Plus, your recipes look fantastic (videos are perfect inspirations points) and I followed the one for easy fried rice tonight. Having a sister-in-law from China really made me pay attention. It was delish.
Please keep doing your thang. You’ve got a good vibe going on here. Your layout and content on the website is perfectly balanced.
Thank you!!
Jessica Gavin says
Thank you, Mahlon! Your feedback really made my day. I’m so happy to hear that my articles are helping you on your culinary journey.
ziva says
Thanks for this great post. Did you try baking soda on puff pastry as egg wash substitute? I want to get the brownish effect. Thanks!
Jessica Gavin says
I have not tried baking soda on puff pastry. I have used milk to help with browning if you don’t want to use egg wash. However, it’s not as shiny.
Angshuman Das says
Hi Jessica:
Since you are a food science geek, I have got a question — about the right temperature for the puris (Indian deep-fried savory pastry) to puff up. I know from my mother that the oil has to be hot enough but not too hot — if temperature is lower, the puris don’t puff up and absorb too much oi; on the other hand, too hot will brown or burn before puffing, which involves pressing the pastry into the oil briefly to submerge it.

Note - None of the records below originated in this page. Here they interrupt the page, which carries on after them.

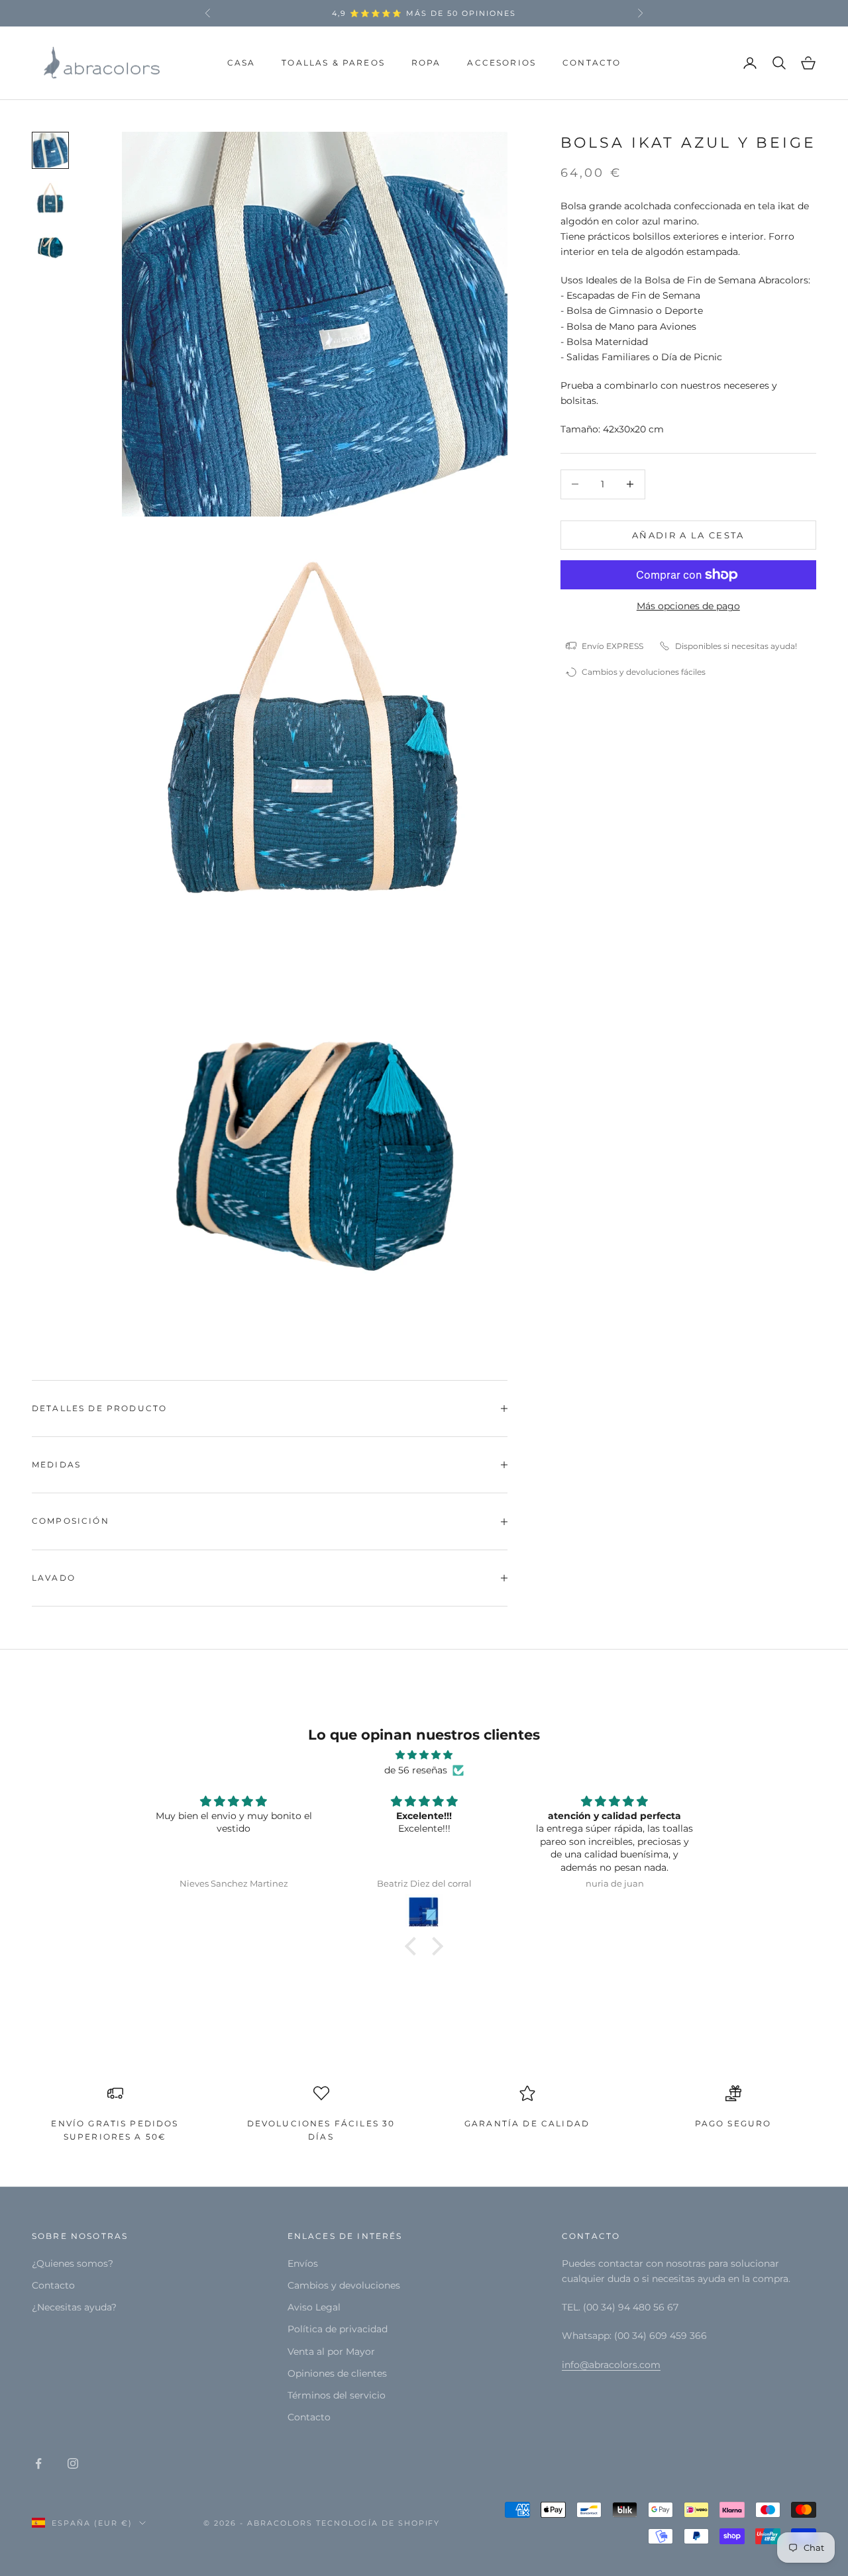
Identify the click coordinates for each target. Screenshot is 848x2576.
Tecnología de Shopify (378, 2523)
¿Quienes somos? (72, 2263)
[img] (424, 1755)
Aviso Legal (314, 2307)
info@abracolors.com (611, 2365)
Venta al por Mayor (331, 2351)
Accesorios (501, 63)
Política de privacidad (338, 2329)
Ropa (426, 63)
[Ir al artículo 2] (50, 198)
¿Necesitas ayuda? (74, 2307)
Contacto (591, 63)
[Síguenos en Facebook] (38, 2463)
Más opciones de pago (688, 606)
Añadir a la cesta (688, 534)
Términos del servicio (337, 2395)
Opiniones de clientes (337, 2373)
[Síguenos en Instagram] (73, 2463)
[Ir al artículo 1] (50, 150)
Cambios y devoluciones (344, 2285)
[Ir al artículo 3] (50, 245)
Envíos (303, 2263)
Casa (241, 63)
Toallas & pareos (333, 63)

Looking forward to your answer. Thanks.
Jessica Gavin says
Your mom is extremely wise! The optimal temperature for deep frying is between 325 to 375°F (163 to 191°C). Above 400°F (205°C) and it will brown too quickly and the inside will be raw. I’ve read that you can test the puri by adding a small piece into the oil and if it floats up immediately, it’s the right temperature. I would check with a thermometer in between batches. Let me know how it goes!
Okebaram Ekwuribe says
Great article! I have a tone of questions and if you can answer any that would be splendid. How do fat and oil affect the flavoring process during browning? For example, I have seen people sprinkle oil on meat as they grill it, and at other times it seems the fat from the meat is creating flavors as well. Or could it be inhibiting flavors?
Also when you fry something in oil, it tastes different. Not that it tastes better than grilled, it doesn’t. But it has its own unique flavors that must have been studied too. What reactions are going on there and how do you compare or contrast that, or use that to a flavor advantage, when it comes to flavor and deliciousness maximization during browning.
One more… What about smoking? Smoked fish and smoked meat have their own flavor awesomeness and can taste so good. What is happening when food is smoked and what are the conditions for the reaction (just like you explained the conditions for Maillard browning)? If I could add a PS, it would be asking for cooking tips to maximize browning all through food but at the perfect balance without burning it or undercooking the core, especially meats.
Keith says
Thanks for this excellent article.
Jessica Gavin says
You’re welcome, Keith!
Cis Ricchiuto says
It is my understanding that creating this reaction causes the formation of Acrylamides a known carcinogen. ? Can you comment especially with regard to these “air friers” . Thank you for your insights!